**DATA:**
--- START ---
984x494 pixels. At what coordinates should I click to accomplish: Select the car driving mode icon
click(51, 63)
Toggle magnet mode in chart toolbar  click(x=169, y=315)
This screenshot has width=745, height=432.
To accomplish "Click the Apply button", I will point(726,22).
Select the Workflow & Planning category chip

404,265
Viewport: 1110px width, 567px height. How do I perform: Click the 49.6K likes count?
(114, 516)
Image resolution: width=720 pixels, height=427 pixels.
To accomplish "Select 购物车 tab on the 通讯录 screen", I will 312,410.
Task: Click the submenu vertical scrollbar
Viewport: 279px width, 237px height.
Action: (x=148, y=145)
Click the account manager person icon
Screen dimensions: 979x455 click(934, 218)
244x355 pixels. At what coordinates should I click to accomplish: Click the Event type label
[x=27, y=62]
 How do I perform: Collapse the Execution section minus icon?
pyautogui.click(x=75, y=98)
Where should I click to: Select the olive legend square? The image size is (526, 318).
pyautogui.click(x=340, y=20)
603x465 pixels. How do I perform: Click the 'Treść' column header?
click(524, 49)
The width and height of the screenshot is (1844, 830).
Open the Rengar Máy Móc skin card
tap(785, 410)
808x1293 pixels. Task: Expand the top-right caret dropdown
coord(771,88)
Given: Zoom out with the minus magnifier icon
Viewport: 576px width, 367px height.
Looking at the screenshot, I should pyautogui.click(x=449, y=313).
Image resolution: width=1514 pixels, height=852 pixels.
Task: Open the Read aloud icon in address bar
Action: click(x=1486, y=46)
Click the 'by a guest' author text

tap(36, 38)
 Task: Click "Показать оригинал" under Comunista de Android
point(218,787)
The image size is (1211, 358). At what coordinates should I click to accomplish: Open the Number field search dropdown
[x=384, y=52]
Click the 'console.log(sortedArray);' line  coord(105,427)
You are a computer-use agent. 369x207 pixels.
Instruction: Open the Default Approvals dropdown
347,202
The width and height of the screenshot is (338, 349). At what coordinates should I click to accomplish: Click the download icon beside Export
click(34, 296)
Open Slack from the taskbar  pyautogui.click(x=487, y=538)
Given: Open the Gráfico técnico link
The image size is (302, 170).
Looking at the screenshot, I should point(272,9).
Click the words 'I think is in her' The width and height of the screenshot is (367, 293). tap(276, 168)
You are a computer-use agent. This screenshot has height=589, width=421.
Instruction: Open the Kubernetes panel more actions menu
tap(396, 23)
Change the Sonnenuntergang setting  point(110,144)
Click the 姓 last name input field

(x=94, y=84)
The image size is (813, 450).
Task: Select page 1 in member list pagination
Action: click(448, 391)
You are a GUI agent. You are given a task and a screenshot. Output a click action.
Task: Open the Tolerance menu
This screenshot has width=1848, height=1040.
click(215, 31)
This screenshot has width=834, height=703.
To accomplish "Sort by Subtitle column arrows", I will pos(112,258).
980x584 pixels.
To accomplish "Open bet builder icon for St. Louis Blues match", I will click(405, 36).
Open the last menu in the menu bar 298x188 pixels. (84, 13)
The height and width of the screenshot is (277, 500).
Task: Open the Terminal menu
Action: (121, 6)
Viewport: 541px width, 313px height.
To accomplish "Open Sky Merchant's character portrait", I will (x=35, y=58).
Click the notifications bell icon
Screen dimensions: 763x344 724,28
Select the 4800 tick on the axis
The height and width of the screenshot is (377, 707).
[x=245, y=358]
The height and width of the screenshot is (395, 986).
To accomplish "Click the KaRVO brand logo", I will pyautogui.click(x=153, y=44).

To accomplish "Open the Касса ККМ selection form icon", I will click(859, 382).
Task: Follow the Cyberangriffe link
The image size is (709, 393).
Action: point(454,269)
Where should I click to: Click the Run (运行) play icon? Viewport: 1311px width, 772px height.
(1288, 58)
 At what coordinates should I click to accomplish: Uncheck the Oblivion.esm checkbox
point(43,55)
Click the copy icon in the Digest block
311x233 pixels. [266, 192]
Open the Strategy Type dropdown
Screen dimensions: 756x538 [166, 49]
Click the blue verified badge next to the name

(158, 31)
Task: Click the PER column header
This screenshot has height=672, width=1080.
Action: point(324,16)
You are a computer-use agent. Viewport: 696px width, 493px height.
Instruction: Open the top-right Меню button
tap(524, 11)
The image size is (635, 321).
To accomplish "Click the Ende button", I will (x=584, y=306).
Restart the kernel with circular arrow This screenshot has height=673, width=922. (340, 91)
--- END ---
**WHAT TO PRODUCE:** Write the material out once more, keeping each line exact.

**SOLUTION FOR THIS EXERCISE:**
984x494 pixels. At what coordinates should I click to accomplish: Select the car driving mode icon
click(51, 63)
Toggle magnet mode in chart toolbar  click(x=169, y=315)
This screenshot has width=745, height=432.
To accomplish "Click the Apply button", I will point(726,22).
Select the Workflow & Planning category chip

404,265
Viewport: 1110px width, 567px height. How do I perform: Click the 49.6K likes count?
(114, 516)
Image resolution: width=720 pixels, height=427 pixels.
To accomplish "Select 购物车 tab on the 通讯录 screen", I will 312,410.
Task: Click the submenu vertical scrollbar
Viewport: 279px width, 237px height.
Action: (x=148, y=145)
Click the account manager person icon
Screen dimensions: 979x455 click(934, 218)
244x355 pixels. At what coordinates should I click to accomplish: Click the Event type label
[x=27, y=62]
 How do I perform: Collapse the Execution section minus icon?
pyautogui.click(x=75, y=98)
Where should I click to: Select the olive legend square? The image size is (526, 318).
pyautogui.click(x=340, y=20)
603x465 pixels. How do I perform: Click the 'Treść' column header?
click(524, 49)
The width and height of the screenshot is (1844, 830).
Open the Rengar Máy Móc skin card
tap(785, 410)
808x1293 pixels. Task: Expand the top-right caret dropdown
coord(771,88)
Given: Zoom out with the minus magnifier icon
Viewport: 576px width, 367px height.
Looking at the screenshot, I should pyautogui.click(x=449, y=313).
Image resolution: width=1514 pixels, height=852 pixels.
Task: Open the Read aloud icon in address bar
Action: click(x=1486, y=46)
Click the 'by a guest' author text

tap(36, 38)
 Task: Click "Показать оригинал" under Comunista de Android
point(218,787)
The image size is (1211, 358). At what coordinates should I click to accomplish: Open the Number field search dropdown
[x=384, y=52]
Click the 'console.log(sortedArray);' line  coord(105,427)
You are a computer-use agent. 369x207 pixels.
Instruction: Open the Default Approvals dropdown
347,202
The width and height of the screenshot is (338, 349). At what coordinates should I click to accomplish: Click the download icon beside Export
click(34, 296)
Open Slack from the taskbar  pyautogui.click(x=487, y=538)
Given: Open the Gráfico técnico link
The image size is (302, 170).
Looking at the screenshot, I should point(272,9).
Click the words 'I think is in her' The width and height of the screenshot is (367, 293). tap(276, 168)
You are a computer-use agent. This screenshot has height=589, width=421.
Instruction: Open the Kubernetes panel more actions menu
tap(396, 23)
Change the Sonnenuntergang setting  point(110,144)
Click the 姓 last name input field

(x=94, y=84)
The image size is (813, 450).
Task: Select page 1 in member list pagination
Action: click(448, 391)
You are a GUI agent. You are given a task and a screenshot. Output a click action.
Task: Open the Tolerance menu
This screenshot has width=1848, height=1040.
click(215, 31)
This screenshot has width=834, height=703.
To accomplish "Sort by Subtitle column arrows", I will pos(112,258).
980x584 pixels.
To accomplish "Open bet builder icon for St. Louis Blues match", I will click(405, 36).
Open the last menu in the menu bar 298x188 pixels. (84, 13)
The height and width of the screenshot is (277, 500).
Task: Open the Terminal menu
Action: (121, 6)
Viewport: 541px width, 313px height.
To accomplish "Open Sky Merchant's character portrait", I will (x=35, y=58).
Click the notifications bell icon
Screen dimensions: 763x344 724,28
Select the 4800 tick on the axis
The height and width of the screenshot is (377, 707).
[x=245, y=358]
The height and width of the screenshot is (395, 986).
To accomplish "Click the KaRVO brand logo", I will pyautogui.click(x=153, y=44).

To accomplish "Open the Касса ККМ selection form icon", I will click(859, 382).
Task: Follow the Cyberangriffe link
The image size is (709, 393).
Action: point(454,269)
Where should I click to: Click the Run (运行) play icon? Viewport: 1311px width, 772px height.
(1288, 58)
 At what coordinates should I click to accomplish: Uncheck the Oblivion.esm checkbox
point(43,55)
Click the copy icon in the Digest block
311x233 pixels. [266, 192]
Open the Strategy Type dropdown
Screen dimensions: 756x538 [166, 49]
Click the blue verified badge next to the name

(158, 31)
Task: Click the PER column header
This screenshot has height=672, width=1080.
Action: point(324,16)
You are a computer-use agent. Viewport: 696px width, 493px height.
Instruction: Open the top-right Меню button
tap(524, 11)
The image size is (635, 321).
To accomplish "Click the Ende button", I will (x=584, y=306).
Restart the kernel with circular arrow This screenshot has height=673, width=922. (340, 91)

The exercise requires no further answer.